From some internal rumblings, Royal might be looking to pull a quick name change in hopes of avoiding some of the heat from the Dallas attack. This has not been confirmed but given how quickly organizations can compost and rebuild operations (it is a target rich environment) it is not out of the realm of possibility that they are looking for a reimaging or reboot. It is with this in mind that we turn our attention to BlackSuit.
First identified in May, the new branded encryptor found in the BlackSuit campaign shares a lot in common with Royal.
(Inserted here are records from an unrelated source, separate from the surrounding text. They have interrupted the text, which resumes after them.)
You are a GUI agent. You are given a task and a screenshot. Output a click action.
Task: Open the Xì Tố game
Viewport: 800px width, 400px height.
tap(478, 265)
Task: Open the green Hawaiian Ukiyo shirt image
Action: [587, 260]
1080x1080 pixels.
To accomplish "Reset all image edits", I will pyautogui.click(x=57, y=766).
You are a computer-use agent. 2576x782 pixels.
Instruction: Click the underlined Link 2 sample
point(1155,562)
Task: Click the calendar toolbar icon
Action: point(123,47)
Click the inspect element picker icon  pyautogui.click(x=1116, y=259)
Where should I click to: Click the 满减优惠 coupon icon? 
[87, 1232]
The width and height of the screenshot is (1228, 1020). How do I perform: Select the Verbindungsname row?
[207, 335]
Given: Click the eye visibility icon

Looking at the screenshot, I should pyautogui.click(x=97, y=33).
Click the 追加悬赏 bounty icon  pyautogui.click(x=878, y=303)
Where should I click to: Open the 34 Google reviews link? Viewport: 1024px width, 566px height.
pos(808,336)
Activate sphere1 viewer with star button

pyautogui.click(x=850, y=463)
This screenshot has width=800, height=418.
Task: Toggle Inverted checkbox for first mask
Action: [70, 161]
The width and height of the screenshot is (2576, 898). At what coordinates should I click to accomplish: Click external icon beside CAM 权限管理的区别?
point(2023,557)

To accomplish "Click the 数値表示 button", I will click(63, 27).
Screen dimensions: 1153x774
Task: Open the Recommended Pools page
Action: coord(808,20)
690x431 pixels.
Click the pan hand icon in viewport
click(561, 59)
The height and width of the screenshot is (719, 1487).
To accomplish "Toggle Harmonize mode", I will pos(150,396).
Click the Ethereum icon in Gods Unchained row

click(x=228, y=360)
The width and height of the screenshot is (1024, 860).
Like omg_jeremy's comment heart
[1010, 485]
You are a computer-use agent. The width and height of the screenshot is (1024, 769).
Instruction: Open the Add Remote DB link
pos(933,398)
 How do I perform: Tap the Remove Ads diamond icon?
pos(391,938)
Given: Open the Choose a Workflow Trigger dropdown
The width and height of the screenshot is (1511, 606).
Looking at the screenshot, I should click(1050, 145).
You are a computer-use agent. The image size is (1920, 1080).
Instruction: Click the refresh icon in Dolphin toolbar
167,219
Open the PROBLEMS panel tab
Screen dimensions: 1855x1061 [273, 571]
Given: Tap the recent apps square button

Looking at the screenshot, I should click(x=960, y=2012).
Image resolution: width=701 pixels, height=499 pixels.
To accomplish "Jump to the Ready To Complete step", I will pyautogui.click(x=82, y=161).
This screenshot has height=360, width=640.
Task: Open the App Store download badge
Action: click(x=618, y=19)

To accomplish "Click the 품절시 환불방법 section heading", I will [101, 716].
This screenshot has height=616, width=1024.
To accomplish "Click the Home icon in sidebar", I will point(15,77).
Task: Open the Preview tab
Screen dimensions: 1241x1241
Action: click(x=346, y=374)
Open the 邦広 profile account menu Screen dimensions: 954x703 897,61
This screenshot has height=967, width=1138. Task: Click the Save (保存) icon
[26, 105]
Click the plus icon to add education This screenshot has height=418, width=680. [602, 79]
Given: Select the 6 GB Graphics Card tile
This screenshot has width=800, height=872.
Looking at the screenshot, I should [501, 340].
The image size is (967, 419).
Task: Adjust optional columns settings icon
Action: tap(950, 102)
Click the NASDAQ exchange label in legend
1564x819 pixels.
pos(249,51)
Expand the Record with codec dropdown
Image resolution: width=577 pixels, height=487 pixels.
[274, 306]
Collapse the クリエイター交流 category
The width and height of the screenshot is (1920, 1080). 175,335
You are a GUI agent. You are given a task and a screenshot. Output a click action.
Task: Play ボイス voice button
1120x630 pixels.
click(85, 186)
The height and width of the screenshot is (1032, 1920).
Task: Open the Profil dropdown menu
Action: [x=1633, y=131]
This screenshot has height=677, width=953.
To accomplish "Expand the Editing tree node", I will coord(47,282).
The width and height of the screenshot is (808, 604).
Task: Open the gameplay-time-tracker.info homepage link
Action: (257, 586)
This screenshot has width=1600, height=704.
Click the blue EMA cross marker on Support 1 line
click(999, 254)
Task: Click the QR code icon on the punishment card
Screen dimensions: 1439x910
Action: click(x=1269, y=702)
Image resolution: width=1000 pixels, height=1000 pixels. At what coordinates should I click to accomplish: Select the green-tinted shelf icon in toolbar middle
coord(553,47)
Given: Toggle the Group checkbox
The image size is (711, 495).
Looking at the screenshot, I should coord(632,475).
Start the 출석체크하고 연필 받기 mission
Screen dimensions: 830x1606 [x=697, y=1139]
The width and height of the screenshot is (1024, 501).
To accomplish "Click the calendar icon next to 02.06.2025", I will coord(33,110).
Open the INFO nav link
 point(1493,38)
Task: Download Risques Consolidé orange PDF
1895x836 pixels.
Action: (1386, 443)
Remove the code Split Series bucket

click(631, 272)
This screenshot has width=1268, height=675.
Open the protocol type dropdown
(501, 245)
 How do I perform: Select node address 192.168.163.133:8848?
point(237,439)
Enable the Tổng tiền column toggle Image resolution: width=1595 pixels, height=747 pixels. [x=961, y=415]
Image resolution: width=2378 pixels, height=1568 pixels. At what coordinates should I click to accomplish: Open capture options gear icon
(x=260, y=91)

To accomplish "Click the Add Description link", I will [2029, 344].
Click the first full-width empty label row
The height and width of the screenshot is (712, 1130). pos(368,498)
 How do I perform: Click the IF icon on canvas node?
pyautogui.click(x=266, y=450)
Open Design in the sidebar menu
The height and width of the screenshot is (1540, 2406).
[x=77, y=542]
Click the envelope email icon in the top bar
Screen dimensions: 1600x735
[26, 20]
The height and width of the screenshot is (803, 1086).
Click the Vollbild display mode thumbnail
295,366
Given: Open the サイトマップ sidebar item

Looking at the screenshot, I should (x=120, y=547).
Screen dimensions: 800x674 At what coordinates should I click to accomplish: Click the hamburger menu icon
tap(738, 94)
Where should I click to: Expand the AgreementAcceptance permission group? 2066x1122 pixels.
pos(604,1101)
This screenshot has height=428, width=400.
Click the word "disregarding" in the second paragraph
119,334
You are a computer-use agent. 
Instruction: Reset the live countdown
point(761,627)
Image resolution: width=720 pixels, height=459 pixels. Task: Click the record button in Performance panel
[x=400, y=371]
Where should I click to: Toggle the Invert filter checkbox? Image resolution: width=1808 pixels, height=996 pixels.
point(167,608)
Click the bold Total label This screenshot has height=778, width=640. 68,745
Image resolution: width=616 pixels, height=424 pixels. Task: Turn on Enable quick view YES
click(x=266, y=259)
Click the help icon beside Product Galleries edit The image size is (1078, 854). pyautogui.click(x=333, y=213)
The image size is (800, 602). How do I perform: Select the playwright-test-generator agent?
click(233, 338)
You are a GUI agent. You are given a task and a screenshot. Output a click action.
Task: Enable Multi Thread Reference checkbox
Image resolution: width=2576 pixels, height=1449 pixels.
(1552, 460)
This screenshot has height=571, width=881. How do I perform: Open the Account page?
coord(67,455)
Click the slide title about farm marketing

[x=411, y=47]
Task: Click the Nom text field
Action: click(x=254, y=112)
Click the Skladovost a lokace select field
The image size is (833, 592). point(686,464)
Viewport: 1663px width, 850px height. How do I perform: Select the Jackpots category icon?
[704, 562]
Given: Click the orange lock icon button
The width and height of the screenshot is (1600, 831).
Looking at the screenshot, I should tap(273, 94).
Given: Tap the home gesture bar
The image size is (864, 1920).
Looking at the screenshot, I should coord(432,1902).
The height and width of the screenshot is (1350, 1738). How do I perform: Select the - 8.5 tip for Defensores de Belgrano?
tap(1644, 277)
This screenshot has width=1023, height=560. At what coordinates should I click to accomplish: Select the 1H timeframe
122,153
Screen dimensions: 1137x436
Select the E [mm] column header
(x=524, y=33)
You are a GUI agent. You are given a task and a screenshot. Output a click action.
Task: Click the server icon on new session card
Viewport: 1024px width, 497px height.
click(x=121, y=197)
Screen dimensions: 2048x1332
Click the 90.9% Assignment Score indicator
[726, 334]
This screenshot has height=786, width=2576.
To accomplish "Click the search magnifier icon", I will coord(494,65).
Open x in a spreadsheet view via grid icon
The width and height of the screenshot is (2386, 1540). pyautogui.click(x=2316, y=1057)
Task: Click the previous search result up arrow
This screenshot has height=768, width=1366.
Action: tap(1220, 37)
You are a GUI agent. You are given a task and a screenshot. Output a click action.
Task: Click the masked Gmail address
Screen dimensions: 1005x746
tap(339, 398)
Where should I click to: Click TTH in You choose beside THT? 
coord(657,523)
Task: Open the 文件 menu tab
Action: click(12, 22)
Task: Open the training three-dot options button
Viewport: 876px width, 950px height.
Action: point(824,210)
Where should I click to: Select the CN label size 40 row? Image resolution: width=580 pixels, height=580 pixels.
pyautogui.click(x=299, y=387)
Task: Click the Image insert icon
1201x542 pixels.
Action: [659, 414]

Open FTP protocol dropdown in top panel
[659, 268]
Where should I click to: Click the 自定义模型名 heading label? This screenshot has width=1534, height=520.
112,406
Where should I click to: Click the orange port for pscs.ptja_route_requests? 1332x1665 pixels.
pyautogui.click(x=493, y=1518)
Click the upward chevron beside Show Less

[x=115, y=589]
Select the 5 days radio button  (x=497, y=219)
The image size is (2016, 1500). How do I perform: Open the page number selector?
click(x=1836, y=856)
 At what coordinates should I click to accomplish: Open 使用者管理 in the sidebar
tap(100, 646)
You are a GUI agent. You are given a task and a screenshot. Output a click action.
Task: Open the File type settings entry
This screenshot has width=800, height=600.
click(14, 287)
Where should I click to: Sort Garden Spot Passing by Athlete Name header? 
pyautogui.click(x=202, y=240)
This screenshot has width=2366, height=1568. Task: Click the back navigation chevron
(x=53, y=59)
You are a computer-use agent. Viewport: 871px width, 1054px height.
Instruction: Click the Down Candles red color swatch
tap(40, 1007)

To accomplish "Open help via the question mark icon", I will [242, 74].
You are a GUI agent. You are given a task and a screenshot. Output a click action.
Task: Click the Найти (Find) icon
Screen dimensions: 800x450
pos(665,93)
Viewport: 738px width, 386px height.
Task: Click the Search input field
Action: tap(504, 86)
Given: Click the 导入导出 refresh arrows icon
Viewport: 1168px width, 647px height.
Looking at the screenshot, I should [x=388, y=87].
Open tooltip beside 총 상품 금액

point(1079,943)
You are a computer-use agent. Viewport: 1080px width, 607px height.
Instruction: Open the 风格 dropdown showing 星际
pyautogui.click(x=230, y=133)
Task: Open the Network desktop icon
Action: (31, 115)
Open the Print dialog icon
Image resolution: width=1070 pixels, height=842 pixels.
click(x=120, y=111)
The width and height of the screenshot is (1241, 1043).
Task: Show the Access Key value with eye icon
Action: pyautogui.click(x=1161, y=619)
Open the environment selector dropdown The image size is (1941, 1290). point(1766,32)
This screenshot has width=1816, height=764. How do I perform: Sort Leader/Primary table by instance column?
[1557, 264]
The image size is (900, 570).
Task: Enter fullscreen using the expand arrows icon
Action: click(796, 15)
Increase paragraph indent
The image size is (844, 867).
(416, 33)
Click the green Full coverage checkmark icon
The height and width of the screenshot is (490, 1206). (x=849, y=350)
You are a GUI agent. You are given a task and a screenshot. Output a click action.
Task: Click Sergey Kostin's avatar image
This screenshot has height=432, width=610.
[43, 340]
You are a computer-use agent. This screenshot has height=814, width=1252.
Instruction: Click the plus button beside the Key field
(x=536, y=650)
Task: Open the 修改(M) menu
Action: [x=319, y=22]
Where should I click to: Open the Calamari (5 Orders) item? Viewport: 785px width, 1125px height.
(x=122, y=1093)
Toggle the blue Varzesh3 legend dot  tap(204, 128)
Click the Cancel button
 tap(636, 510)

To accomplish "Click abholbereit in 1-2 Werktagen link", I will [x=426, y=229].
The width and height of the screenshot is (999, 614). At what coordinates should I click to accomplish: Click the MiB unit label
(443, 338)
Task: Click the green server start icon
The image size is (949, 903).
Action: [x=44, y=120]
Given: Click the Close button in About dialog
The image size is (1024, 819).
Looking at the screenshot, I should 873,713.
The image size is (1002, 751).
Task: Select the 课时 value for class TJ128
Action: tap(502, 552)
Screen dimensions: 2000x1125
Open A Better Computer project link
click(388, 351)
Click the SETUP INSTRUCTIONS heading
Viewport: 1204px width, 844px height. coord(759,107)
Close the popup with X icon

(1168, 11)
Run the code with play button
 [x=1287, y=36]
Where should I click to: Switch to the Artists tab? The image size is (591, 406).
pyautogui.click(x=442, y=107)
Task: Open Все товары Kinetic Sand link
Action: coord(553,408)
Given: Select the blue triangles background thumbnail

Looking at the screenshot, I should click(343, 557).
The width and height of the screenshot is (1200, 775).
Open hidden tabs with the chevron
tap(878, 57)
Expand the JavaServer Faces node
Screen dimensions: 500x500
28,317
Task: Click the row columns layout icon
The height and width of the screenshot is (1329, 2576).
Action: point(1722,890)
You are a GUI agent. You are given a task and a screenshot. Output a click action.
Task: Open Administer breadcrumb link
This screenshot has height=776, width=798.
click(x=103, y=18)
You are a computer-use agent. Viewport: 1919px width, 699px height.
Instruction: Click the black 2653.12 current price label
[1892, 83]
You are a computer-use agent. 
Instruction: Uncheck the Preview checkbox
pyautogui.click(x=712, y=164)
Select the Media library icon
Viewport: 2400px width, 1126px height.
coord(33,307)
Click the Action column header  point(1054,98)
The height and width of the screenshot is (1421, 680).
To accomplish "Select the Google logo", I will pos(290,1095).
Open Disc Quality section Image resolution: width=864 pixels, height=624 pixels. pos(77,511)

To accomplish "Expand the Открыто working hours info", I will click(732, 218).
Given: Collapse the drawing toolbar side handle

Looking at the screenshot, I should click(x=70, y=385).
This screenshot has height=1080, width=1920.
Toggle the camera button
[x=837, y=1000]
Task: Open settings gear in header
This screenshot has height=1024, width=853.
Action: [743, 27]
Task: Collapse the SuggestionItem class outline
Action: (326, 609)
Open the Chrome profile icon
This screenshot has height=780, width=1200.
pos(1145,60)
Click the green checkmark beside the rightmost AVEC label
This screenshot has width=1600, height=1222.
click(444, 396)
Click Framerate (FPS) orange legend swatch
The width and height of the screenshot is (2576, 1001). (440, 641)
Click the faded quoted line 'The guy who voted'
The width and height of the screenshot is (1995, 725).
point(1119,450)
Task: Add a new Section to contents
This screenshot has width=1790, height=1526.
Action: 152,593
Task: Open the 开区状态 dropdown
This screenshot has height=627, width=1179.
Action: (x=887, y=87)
This has led a few researchers to think this might be the direction that Royal was looking to go. The expected rebranding has not materialized yet, but the Royal group has been seen leveraging the BlackSuit encryptor along with their more normal offering.
Royal is an interesting mix of talent and while large (as organizations go) they tend to operate in small groups of around 5. Royal is a very active and sophisticated group. They tend to develop their own loaders and deploy very effective encryptors in their campaigns. Seeing BlackSuit show up might just be them adding another weapon on their arsenal. We know that they will switch loaders when needed or when they feel they have run their course, we could just be seeing the next iteration of their toolset in BlackSuit.
As ransomware groups, private and professional, are showing an even greater level of sophistication, it is time for the defenders to shake things up. Doing what we have always done is not going to protect against any of the evolving threats out there. Attackers know “what we’ve always done” so they can anticipate this. New and creative thought processes around d security need to be employed to prevent these attacks.